Dentro del convenio firmado para el proyecto de becas PINN, se establecía una división de la parte técnica y del manejo de fondos. Estos últimos pasarían a ser parte de las tareas de funcionarios del Micitt, para lo cual se creó una oficina específica con cuatro personas encargadas de procesar el papeleo.

Así, la nota que recibe el estudiante para su aprobación o rechazo ya no se maneja totalmente por el Conicit, sino que se dividió en un 35%-65%, con lo que los criterios de pertinencia de la solicitud y el ranquin de la universidad a la que se desea ingresar.

Los miembros del Consejo Directivo del Conicit, Giselle Tamayo, Ramiro Barrantes y Arturo Vicente, pusieron en duda la labor de Ministerio a la hora de valorar este porcentaje, pues aseguran que sus criterios se vieron contaminados al copiar, sin confirmar, la información que proporcionaba el estudiante en cada caso.

“El Micitt asumió la valoración del estudiante (DE QUE!!!), obviamente estaban mal de tiempo y desesperados, ese para mí fue la falla principal de este proyecto”, dijo Barrantes.
“El criterio razonado de ese 35% no fue provisto desde el inicio, al día de hoy todavía no están todos los criterios razonados”, agregó Vicente.

A partir de la recepción de documentos, el Micitt se demoró entre dos y tres meses en remitir los papeles al Conicit, aún cuando en la cláusula tercera de su convenio se establecía que “El Micitt se compromete a elaborar los expedientes completos de acuerdo a los términos del MOP (Manual Operativo) y remitir una copia al Conicit, en un plazo no mayor a tres días hábiles, a partir del día hábil siguiente a la recepción de las solicitudes de Ayudas Financieras”.

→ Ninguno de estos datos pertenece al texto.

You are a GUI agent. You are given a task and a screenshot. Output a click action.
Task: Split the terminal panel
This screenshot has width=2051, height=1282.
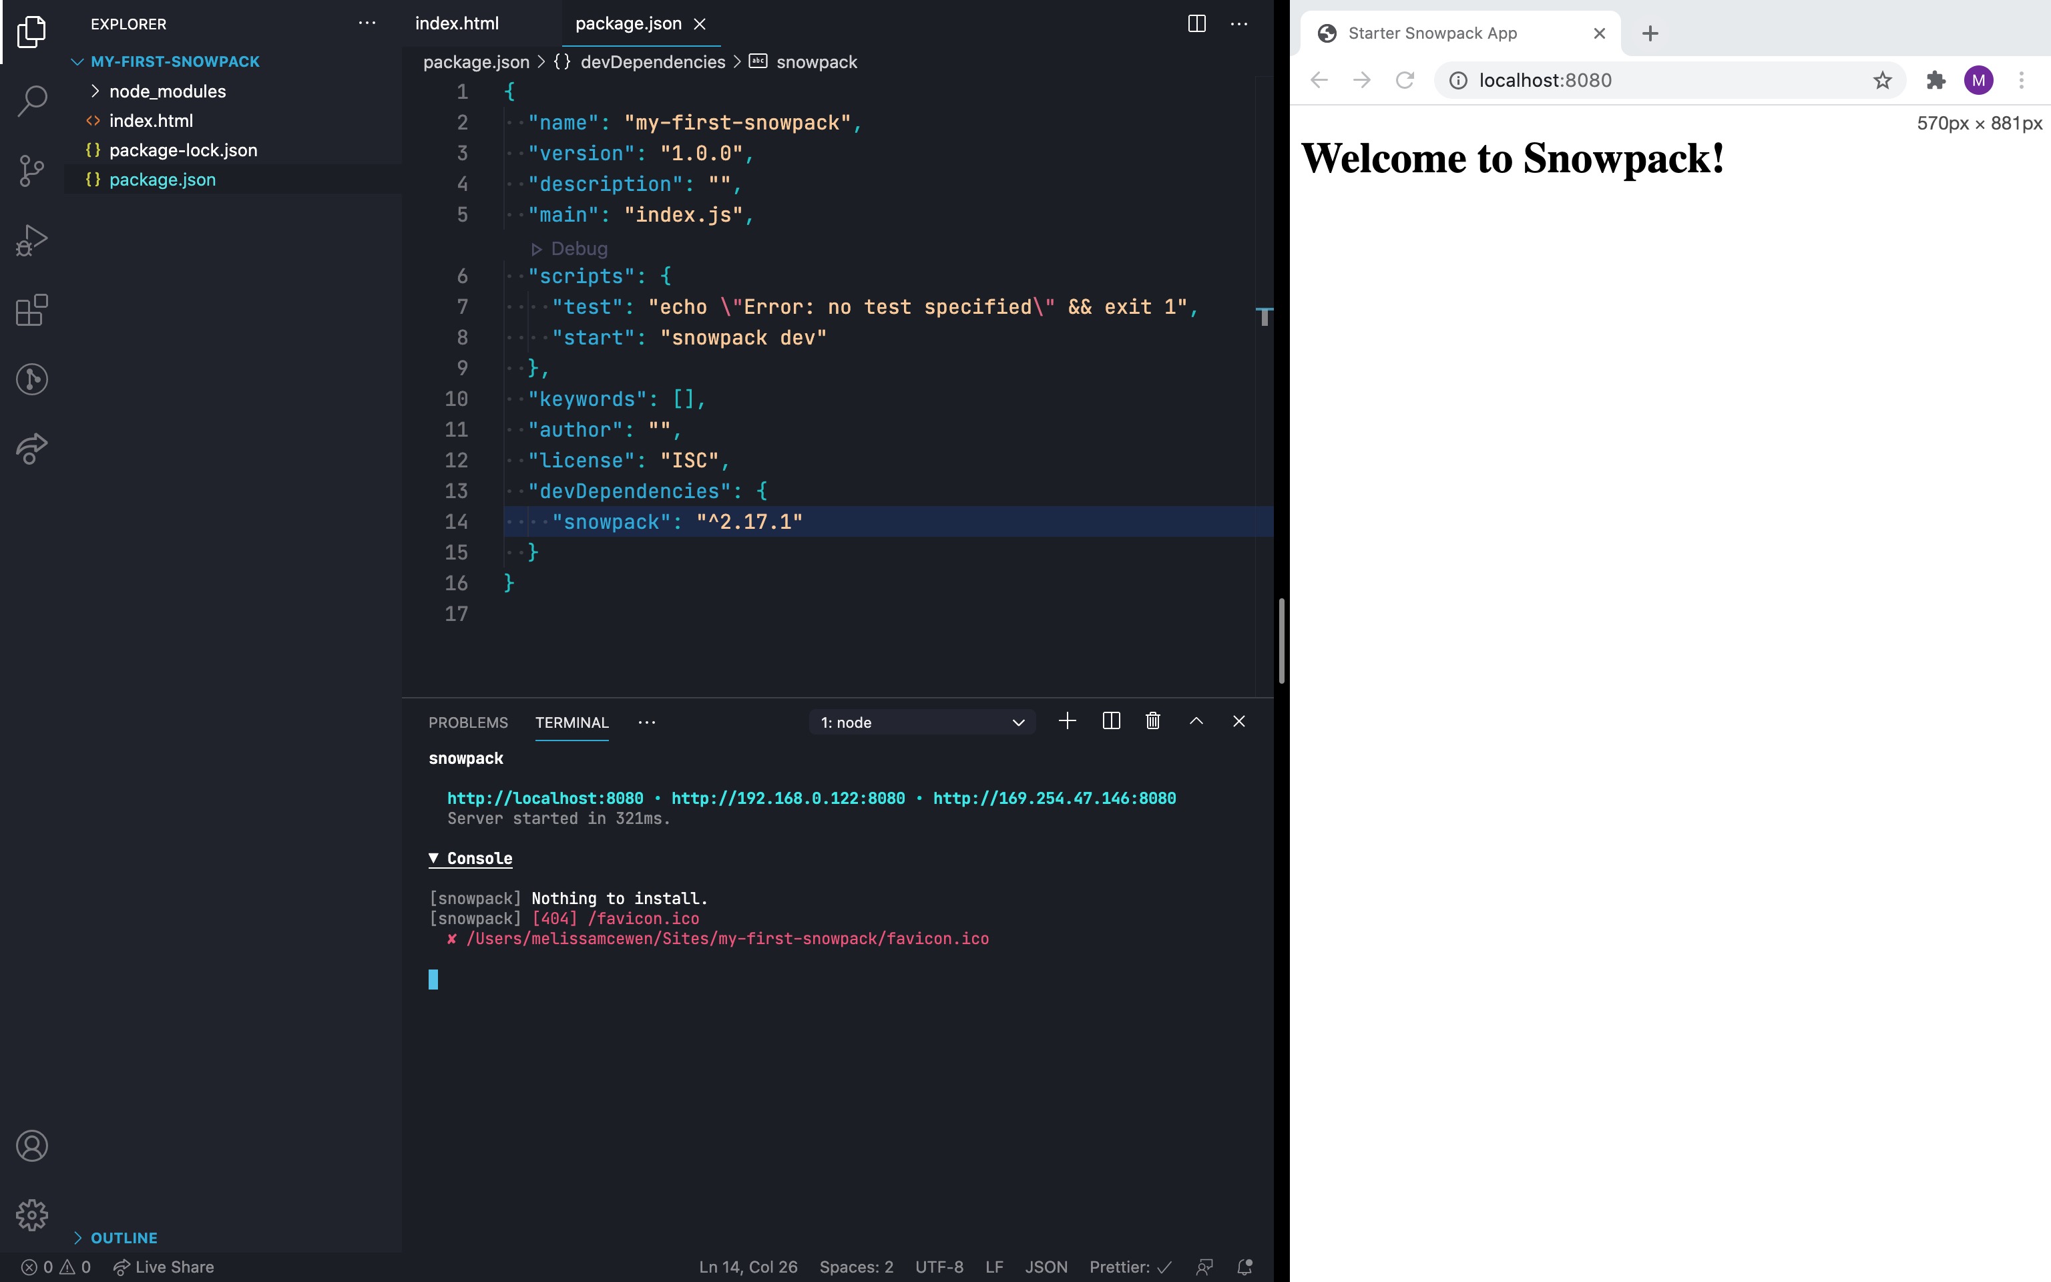1110,721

Otro cambio inusual en el proceso fue que la revisión que generalmente se hacía en la entrega de documentos al Micitt no se realizó. En esta etapa se descartaban los casos en los que no se cumplía con el papeleo requerido. Las solicitudes se recibieron y acumularon para revisión.

“Hay una serie de requisitos. Si el solicitante no cumple, no puede aceptarse la solicitud. Ad portas podría rechazarse la solicitud si viene incompleta”, explicó Tamayo.

“La señora Laura Arce (antigua empleada del Micitt) solo tomó mi fólder de manila, no revisó nada y me dijo que luego se comunicarían conmigo”, comentó Francisco Vargas, estudiante que aplicó en la primera convocatoria.